Though briefly mentioned in ancient texts, the story of Salome underwent a dramatic transformation. The Bible ( and ) and the Roman historian Flavius Josephus describe Salome as a Jewish princess, daughter of Herodias and stepdaughter of King Herod. She danced before the king and, at her mother's insistence, demanded the severed head of John the Baptist on a silver platter as a reward. In these early accounts, Salome's original character was that of a dutiful daughter with little personal agency. By the early 20th century, however, she had been reinvented into a dangerous, sexualized figure—one that both shocked standards of good taste and helped usher in new ideas about art, personal freedom, and gender roles.

At the heart of Salomania was the dance, a moment of heightened sensuality that Salome performs before King Herod. Wilde's stage directions (as well as those of Strauss) were limited, opening the door for choreographers and dancers to interpret it in sensational ways. The most common interpretation was to represent Salome as a figure drawn from Western fantasies of the exotic "Orient", including skimpy skin-baring costumes.

Each performer brought their own spin to the dance, ranging from subtle, suggestive movements to increasingly provocative and often scandalous interpretations. Costuming, or in some cases strategic disrobing, became a defining element of these stage spectacles, ensuring that the performance was as visually arresting as it was thematically transgressive.

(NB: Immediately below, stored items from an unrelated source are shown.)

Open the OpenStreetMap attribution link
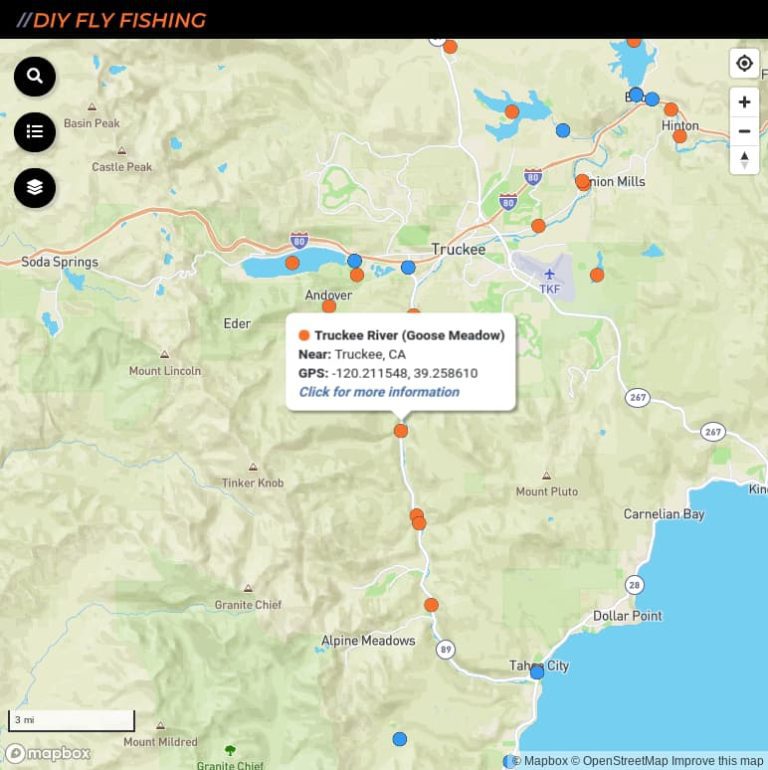 pos(624,761)
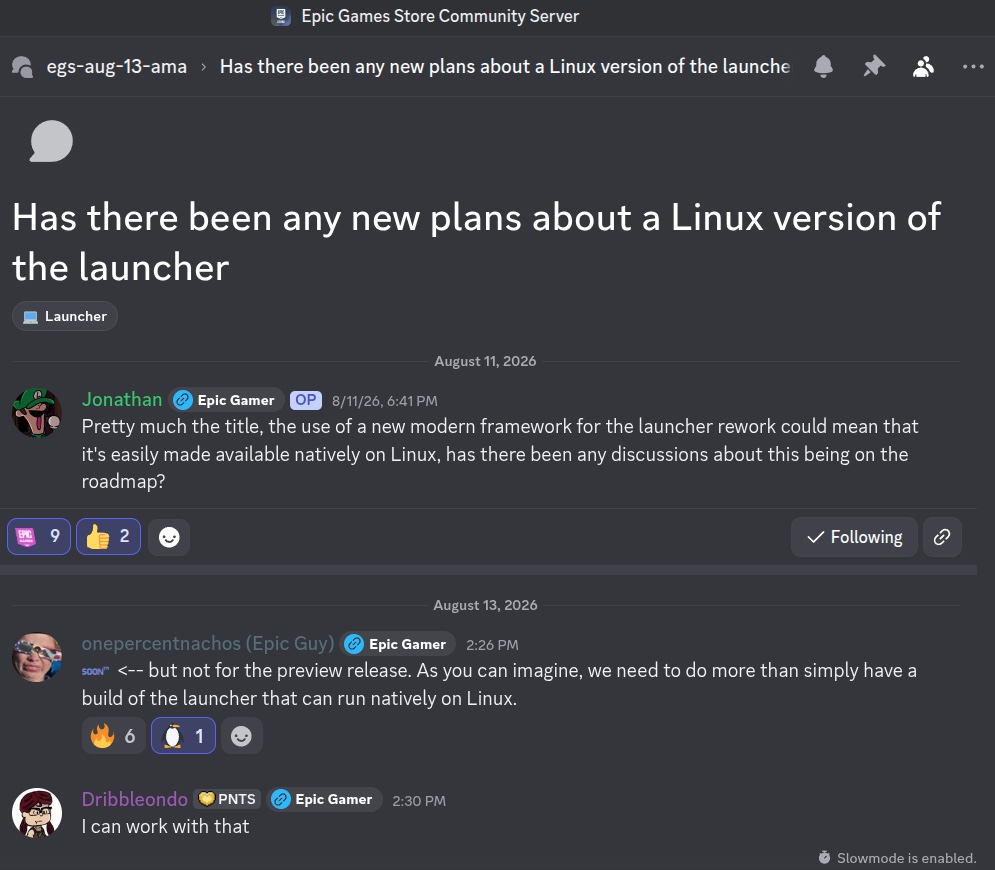
Task: Open notification settings bell icon
Action: coord(823,66)
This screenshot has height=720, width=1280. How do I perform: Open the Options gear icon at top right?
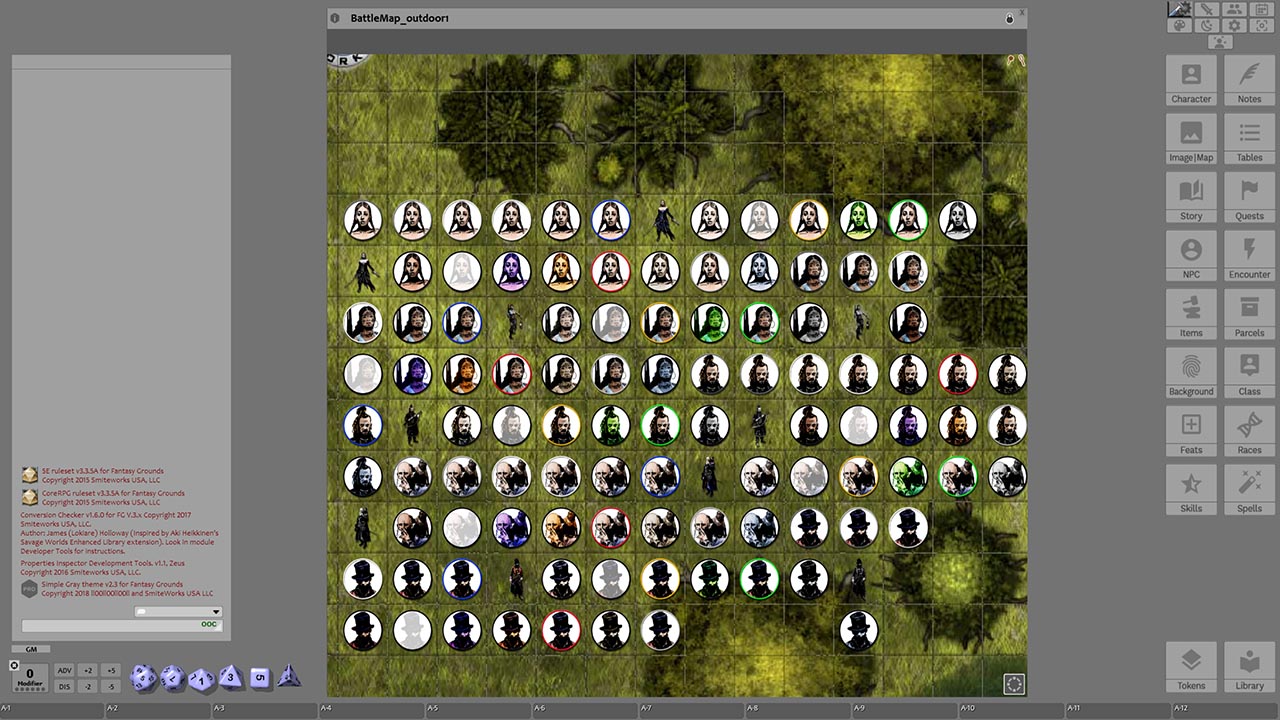[1235, 25]
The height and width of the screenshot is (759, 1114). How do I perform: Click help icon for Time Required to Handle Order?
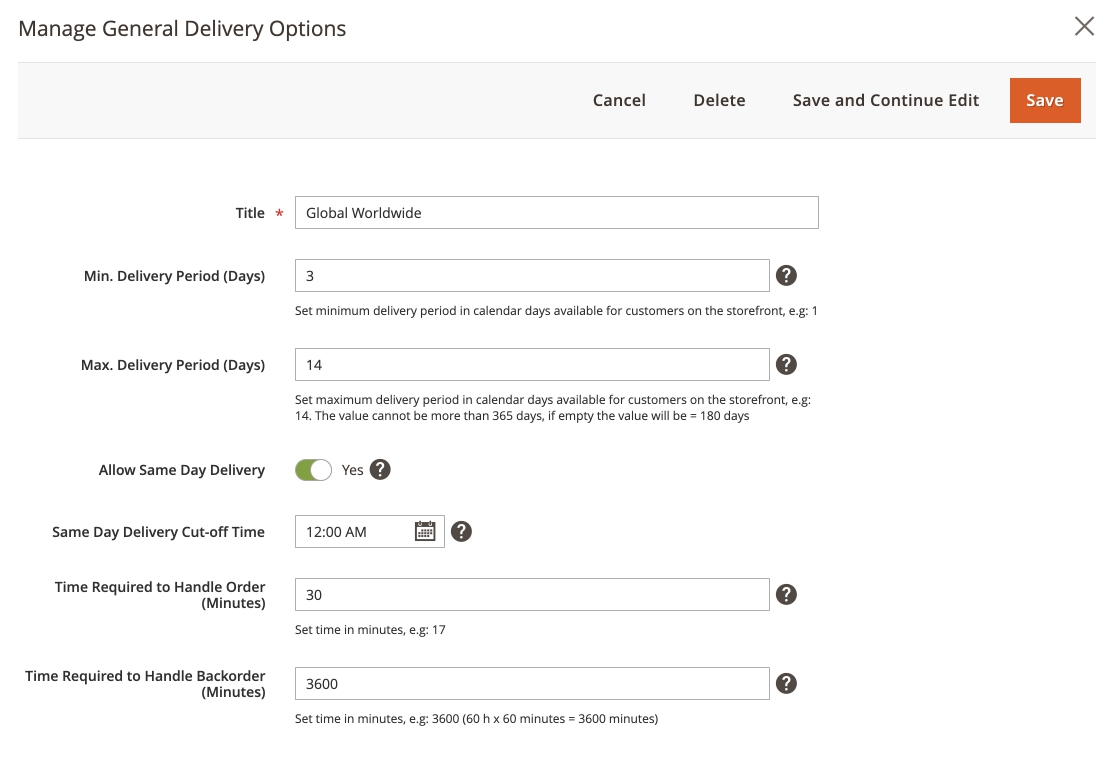click(787, 595)
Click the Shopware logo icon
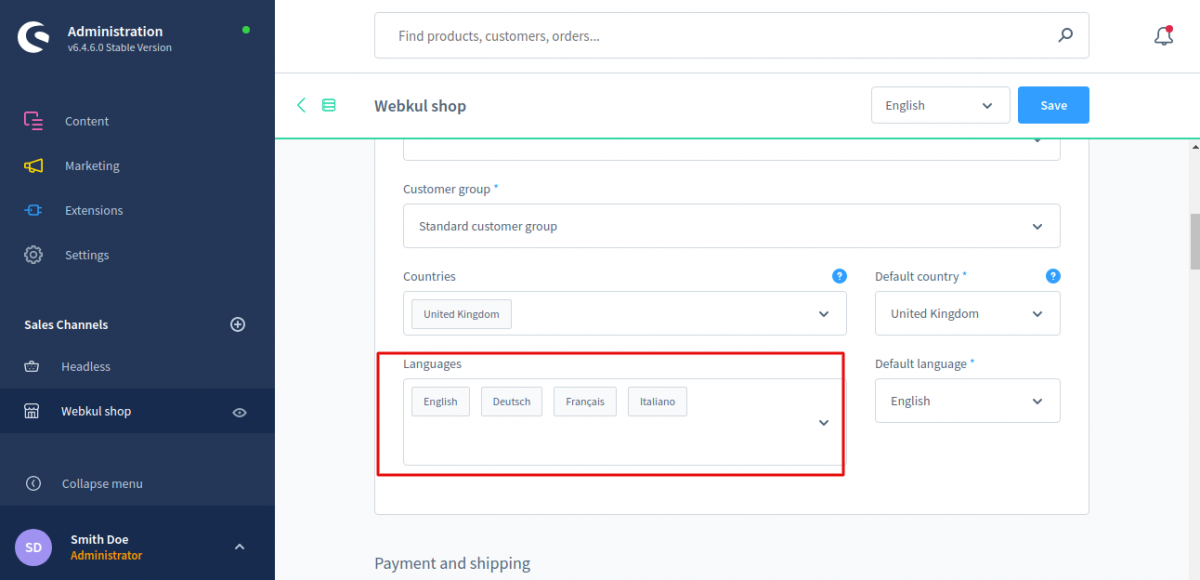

Among the many performers who embraced the role of Salome, Maude Allan became one of the most celebrated. Her self-styled production, often called The Vision of Salomé, captured international attention. Allan's costuming and free dance movements were provocative for the time, and she quickly became synonymous with the Salome archetype. Other prominent performers, such as Loie Fuller, Eva Tanguay, Gertrude Hoffmann, Mademoiselle Dazie, and others also engaged with the broader themes of Salomania. Although not all of their works were strictly Salome dances, their fascination with the exotic, theatrical, and modern dance innovations placed them within the same cultural wave. These dancers fostered an air of mysticism and otherworldly staging that recalled the decadent aura of Wilde's Salome.

Salomania performances also played a role in the suffrage movement, particularly in pre–World War I London. A group of London actresses staged a private performance of Wilde's Salome in 1911. Feminist actresses were drawn to Salome's dance because it allowed women to claim possession of their own erotic gaze, albeit a hostile and aggressive one. The Salome figure was not just an erotic spectacle for men's pleasure. She was also an influence on women performers and audiences, a vehicle for female self-expression and sexualized assertiveness. The Salome craze encouraged women to break free from old constraints and become independent social actors.

Salomania had a major impact on motion pictures. German director Oskar Messter made the short film Tanz der Salome in 1906, starring the notorious nude dancer Adorée Villany. In 1908, Vitagraph released Salome or Dance of the Seven Veils starring Florence Lawrence. Many Salome movies followed from film-makers around the world. Among the most notable were Fox's Salome (1918), featuring the well-known "vamp" Theda Bara in the title role, and Alla Nazimova's Salomé (1923). Salome (1953) starred Rita Hayworth Salome and Al Pacino and Jessica Chastain appeared in a film adaptation of the play in 2013.